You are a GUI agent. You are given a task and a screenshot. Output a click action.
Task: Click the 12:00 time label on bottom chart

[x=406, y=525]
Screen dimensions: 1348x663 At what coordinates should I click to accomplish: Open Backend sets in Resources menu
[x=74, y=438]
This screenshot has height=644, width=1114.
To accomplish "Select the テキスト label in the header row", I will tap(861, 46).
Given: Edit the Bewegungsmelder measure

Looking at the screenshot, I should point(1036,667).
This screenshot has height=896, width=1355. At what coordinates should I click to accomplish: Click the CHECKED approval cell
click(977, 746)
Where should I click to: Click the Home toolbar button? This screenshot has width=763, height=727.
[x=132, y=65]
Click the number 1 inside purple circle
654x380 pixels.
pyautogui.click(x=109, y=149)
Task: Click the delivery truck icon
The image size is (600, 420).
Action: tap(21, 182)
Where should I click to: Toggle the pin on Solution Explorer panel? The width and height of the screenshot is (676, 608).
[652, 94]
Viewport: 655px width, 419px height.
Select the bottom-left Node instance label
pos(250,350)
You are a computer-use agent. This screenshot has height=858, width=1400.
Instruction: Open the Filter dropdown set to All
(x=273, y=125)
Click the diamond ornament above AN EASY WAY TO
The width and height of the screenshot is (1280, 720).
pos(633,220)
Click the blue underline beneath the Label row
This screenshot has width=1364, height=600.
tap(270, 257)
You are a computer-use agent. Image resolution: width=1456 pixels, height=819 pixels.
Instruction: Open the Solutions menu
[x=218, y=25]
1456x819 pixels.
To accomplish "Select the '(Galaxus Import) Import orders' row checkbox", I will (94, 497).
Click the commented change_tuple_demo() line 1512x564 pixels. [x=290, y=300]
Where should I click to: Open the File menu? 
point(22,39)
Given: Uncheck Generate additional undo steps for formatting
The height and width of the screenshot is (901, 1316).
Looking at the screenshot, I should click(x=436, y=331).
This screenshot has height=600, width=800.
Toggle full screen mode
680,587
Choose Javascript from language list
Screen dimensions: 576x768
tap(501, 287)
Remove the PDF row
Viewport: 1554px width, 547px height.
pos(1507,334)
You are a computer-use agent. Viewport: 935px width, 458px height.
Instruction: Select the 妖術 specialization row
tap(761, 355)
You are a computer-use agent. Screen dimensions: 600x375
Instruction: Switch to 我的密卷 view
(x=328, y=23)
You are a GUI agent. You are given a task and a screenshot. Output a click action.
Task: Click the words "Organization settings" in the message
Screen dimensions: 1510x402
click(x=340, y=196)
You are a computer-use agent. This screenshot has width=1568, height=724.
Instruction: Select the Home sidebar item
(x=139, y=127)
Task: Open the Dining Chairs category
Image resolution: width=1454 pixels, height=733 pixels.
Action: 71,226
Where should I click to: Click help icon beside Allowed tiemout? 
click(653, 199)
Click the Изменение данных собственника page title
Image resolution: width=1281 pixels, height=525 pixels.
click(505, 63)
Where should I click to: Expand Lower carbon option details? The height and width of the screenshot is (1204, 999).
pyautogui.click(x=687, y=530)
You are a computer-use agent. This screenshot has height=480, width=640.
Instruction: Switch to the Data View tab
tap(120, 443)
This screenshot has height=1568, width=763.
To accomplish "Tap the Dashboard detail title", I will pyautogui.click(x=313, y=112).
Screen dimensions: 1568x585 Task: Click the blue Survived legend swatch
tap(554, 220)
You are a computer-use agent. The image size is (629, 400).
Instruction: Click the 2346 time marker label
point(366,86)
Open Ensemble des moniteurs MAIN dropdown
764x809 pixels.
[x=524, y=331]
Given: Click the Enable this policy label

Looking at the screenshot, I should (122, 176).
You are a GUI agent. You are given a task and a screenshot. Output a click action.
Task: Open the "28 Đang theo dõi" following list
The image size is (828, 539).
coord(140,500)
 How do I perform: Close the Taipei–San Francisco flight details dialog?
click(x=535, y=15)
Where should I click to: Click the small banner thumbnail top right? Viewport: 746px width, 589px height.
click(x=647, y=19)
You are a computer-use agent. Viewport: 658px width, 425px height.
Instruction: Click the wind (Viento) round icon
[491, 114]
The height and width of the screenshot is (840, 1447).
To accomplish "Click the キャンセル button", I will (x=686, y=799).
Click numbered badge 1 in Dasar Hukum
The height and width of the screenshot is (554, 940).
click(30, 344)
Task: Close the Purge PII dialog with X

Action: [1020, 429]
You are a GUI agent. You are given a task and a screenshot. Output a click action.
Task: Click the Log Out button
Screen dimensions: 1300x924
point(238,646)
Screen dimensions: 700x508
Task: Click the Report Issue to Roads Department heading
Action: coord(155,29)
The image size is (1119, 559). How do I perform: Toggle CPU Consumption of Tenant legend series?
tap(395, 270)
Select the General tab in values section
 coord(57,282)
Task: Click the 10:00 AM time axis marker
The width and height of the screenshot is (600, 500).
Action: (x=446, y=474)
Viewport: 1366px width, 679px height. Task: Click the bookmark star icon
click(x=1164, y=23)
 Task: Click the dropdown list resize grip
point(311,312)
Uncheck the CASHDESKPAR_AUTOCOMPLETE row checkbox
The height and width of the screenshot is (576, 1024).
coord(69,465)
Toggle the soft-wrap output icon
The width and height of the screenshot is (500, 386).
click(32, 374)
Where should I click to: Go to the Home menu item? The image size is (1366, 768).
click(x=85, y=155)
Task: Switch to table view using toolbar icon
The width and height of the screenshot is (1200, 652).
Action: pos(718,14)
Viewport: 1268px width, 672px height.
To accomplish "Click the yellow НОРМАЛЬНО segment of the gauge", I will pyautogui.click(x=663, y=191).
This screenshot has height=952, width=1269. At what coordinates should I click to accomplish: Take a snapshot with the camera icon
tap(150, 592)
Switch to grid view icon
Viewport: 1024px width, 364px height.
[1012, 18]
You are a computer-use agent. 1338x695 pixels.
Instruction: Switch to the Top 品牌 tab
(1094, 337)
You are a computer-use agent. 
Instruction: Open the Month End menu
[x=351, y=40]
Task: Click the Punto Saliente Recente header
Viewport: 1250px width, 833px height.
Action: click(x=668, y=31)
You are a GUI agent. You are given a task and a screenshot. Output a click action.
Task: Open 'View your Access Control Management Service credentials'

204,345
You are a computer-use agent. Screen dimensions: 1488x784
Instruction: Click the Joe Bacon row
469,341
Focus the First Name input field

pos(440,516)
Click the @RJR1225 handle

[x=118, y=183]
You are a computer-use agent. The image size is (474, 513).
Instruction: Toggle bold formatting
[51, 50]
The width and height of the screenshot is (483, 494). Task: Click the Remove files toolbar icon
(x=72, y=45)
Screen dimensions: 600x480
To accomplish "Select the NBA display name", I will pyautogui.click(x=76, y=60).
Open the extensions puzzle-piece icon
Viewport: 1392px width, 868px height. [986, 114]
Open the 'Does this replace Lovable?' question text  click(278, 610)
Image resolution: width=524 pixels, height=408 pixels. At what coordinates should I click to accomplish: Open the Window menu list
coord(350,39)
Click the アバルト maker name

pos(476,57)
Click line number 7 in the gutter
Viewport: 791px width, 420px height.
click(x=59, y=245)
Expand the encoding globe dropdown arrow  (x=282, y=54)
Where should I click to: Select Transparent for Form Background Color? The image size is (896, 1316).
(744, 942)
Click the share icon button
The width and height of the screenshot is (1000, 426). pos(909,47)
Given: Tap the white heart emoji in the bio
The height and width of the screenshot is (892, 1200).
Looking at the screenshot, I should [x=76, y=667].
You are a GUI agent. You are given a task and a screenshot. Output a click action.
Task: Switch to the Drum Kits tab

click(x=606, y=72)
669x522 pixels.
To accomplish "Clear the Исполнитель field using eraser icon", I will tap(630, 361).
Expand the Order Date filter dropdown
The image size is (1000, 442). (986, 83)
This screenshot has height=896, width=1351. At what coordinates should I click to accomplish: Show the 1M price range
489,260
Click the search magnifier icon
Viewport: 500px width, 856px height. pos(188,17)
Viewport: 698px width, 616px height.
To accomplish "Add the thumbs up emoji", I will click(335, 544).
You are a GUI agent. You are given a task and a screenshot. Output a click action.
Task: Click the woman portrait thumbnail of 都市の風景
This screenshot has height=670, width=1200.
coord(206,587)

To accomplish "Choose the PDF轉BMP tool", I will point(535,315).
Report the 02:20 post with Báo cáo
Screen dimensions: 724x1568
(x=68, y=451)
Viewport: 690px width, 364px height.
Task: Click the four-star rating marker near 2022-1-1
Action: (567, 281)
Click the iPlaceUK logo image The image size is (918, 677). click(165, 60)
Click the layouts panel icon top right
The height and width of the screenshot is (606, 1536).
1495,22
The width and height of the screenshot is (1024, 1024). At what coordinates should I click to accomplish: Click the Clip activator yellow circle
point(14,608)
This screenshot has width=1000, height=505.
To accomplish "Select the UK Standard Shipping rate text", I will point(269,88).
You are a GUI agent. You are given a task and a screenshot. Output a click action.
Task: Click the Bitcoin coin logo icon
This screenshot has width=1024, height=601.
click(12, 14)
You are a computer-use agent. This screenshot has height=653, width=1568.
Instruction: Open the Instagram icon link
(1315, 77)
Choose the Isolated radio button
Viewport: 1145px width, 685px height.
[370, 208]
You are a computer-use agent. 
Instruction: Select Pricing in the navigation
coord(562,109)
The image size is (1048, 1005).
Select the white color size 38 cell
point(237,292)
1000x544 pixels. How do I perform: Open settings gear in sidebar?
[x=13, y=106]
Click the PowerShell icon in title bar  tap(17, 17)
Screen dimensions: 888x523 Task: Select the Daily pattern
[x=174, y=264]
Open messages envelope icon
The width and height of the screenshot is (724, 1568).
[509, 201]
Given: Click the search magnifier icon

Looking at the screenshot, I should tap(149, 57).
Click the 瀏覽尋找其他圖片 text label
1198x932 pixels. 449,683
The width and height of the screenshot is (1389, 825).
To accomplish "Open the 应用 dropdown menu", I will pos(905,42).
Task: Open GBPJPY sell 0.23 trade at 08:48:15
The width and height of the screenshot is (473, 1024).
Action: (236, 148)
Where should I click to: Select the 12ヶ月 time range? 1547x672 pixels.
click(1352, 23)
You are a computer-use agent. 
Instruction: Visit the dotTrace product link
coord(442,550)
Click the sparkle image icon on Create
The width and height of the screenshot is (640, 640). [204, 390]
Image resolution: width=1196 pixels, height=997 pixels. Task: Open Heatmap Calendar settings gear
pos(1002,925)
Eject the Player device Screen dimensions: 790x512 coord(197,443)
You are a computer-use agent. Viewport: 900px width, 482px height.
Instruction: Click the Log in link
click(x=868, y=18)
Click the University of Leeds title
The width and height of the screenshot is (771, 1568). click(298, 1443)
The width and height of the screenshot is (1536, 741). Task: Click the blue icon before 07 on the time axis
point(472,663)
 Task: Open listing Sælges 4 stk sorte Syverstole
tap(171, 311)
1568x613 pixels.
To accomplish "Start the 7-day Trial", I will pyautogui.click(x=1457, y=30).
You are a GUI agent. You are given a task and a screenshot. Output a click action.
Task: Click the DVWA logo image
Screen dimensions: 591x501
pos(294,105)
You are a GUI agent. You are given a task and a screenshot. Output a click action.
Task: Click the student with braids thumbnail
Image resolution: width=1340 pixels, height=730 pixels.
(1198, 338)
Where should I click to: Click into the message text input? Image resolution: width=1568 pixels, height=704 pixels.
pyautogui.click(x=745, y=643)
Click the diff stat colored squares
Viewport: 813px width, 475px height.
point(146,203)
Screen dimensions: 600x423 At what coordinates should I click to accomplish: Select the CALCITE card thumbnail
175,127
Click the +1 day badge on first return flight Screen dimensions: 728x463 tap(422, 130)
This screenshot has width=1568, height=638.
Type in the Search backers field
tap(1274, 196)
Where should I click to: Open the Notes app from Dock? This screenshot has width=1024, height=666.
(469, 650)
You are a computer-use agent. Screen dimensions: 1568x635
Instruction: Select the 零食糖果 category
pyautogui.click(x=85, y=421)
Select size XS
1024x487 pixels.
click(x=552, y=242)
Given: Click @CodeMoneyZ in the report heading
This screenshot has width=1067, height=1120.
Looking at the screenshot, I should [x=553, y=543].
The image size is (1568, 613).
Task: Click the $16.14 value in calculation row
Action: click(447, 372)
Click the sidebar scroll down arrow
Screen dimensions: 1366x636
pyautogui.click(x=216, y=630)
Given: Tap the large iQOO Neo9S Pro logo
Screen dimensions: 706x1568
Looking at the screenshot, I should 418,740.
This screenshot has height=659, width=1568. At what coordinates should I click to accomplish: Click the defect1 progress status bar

--*--

> [ABOUT THIS EXERCISE]: Lines containing "emoji": tally them across the records above and give the total alone.

> [TASK SOLUTION]: 2